Montana governor, Cooney versus Gianforte. Cooney’s in huge trouble, trailing Gianforte by an average of approximately six points, give or take a point or two, with 10 days left in the campaign and many votes already cast. Gianforte has poured at least $7.5 million of his own money into his campaign, a powerful example of the danger of a system that allows the superrich to treat elections as auctions.

FiveThirtyEight maintains a list of polls on this election, but does not calculate an average or conduct a probability analysis. Averaging polls simulates the effect of a larger sample size, which reduces the sampling margin of error. I calculated a average for nine polls from late June through mid-October, weighting for sample size and age (giving newer polls greater weight). Take the error bars with a kilo of salt. The result is the last set of markers on the plot below.

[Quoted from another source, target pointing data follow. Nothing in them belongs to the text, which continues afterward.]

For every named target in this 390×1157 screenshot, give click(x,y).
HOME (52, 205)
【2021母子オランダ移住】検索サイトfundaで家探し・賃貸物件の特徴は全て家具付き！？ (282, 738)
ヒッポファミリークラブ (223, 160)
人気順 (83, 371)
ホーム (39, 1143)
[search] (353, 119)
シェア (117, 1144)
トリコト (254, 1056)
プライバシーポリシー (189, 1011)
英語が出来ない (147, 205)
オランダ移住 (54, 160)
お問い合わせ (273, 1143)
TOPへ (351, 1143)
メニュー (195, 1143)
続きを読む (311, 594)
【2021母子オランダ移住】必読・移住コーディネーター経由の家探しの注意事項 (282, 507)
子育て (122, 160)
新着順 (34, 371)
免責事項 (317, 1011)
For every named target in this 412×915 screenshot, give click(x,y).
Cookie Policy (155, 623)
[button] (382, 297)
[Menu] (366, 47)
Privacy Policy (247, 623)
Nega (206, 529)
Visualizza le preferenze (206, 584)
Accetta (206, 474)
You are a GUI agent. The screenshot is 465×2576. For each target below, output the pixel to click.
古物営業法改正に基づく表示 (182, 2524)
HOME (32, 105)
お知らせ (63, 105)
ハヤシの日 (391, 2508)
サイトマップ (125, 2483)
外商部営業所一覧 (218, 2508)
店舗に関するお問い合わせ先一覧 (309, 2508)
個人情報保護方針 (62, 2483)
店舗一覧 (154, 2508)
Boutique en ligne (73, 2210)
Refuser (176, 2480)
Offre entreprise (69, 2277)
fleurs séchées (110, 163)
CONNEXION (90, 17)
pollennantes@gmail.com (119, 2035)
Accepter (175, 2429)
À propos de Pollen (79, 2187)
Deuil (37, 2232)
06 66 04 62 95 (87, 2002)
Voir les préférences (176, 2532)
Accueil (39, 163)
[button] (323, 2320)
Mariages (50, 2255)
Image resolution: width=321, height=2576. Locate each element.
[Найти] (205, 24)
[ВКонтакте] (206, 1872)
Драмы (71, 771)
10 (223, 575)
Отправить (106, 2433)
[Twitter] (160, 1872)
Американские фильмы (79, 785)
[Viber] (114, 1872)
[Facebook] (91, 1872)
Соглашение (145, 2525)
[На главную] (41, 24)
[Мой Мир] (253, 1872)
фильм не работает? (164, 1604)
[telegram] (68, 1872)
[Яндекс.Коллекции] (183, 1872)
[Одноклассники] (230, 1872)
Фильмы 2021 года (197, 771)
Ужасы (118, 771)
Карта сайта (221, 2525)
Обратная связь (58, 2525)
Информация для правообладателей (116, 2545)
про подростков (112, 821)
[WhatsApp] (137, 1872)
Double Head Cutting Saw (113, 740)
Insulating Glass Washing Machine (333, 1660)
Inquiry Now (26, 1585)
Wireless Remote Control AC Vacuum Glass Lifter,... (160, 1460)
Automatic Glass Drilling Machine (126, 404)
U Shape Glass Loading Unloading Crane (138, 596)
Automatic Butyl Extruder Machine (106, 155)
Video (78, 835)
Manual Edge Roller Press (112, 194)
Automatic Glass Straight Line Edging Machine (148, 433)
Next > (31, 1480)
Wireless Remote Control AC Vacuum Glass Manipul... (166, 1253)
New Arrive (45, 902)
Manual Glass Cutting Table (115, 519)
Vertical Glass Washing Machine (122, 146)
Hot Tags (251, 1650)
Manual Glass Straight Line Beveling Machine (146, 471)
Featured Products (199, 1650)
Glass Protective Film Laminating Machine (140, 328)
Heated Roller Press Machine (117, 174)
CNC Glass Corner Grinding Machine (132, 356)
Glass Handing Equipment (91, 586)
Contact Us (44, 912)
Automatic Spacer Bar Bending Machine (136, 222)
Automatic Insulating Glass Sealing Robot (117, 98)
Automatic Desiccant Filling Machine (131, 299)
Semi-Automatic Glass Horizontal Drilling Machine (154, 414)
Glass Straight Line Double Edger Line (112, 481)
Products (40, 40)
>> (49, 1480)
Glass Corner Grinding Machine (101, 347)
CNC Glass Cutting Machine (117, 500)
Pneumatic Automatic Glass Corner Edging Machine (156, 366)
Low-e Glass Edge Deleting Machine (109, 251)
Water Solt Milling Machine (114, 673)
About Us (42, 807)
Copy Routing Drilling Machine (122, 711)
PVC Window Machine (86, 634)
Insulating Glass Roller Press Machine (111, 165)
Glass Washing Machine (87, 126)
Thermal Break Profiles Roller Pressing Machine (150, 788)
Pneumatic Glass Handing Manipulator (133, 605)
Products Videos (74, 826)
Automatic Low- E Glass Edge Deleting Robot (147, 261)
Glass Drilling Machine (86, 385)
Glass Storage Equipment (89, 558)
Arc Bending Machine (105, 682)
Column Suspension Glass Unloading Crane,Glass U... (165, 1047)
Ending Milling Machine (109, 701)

governor_22-oct-2020      Double size      PDF for printing

According to the high quality MSU Bozeman poll, women prefer Gianforte by two points, men by seven. This is not just odd for a Democrat: it’s usually a kiss of death at the ballot box.

Cooney is ≈ 10 points ahead among voters under 40, and ≈ 10 points behind with voters over 40. There are many more voters over 40 than under.

Democrats should not give up on Cooney — long shots sometimes hit the bullseye — but they should begin steeling themselves for Governor Gianforte and the absence of a Democratic veto to shield Montanans from the excesses of a legislature controlled by radical right Republicans hellbent on rendering government impotent to help those most in need.